§ **Records supplied**:

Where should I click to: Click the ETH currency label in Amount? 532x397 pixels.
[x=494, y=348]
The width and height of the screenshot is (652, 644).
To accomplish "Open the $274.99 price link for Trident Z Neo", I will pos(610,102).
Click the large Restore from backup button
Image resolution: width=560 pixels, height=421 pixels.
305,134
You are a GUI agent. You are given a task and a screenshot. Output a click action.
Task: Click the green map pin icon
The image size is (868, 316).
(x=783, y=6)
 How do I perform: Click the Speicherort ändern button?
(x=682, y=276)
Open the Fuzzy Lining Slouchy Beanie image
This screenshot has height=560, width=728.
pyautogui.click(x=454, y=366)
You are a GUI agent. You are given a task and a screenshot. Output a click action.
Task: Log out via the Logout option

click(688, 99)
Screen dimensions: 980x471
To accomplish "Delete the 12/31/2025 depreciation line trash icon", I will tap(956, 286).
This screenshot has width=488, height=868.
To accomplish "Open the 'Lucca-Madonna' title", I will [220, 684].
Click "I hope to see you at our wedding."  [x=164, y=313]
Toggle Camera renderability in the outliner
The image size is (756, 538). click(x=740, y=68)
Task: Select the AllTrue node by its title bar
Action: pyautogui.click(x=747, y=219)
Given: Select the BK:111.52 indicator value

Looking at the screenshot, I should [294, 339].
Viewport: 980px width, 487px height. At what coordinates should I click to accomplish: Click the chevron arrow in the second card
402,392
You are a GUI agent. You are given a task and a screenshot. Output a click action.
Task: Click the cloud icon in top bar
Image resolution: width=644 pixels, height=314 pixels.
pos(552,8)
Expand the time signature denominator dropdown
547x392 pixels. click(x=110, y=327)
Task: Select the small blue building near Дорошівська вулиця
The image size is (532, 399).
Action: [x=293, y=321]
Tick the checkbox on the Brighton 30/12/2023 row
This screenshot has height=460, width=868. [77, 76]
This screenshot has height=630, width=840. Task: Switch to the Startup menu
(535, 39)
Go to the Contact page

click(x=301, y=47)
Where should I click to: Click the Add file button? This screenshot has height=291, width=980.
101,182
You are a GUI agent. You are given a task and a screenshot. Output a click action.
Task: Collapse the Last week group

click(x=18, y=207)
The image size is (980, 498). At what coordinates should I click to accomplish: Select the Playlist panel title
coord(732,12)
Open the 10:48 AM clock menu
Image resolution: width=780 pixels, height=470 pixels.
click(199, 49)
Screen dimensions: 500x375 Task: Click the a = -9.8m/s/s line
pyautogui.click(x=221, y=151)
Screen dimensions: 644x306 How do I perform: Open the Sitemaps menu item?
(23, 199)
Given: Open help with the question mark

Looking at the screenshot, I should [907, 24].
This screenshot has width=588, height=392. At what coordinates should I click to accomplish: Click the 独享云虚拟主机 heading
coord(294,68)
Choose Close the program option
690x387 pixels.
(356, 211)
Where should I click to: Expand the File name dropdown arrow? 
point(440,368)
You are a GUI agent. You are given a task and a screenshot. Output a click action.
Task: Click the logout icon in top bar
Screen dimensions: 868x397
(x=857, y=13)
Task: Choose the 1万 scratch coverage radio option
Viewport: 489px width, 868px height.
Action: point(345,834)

§ **Required work**:
Restate word for word the entries above, starting at the line with "Task: Log out via the Logout option" and ending at the line with "hope to see", inclusive, and no others.

§ **Written solution**:
Task: Log out via the Logout option

click(688, 99)
Screen dimensions: 980x471
To accomplish "Delete the 12/31/2025 depreciation line trash icon", I will tap(956, 286).
This screenshot has width=488, height=868.
To accomplish "Open the 'Lucca-Madonna' title", I will [220, 684].
Click "I hope to see you at our wedding."  [x=164, y=313]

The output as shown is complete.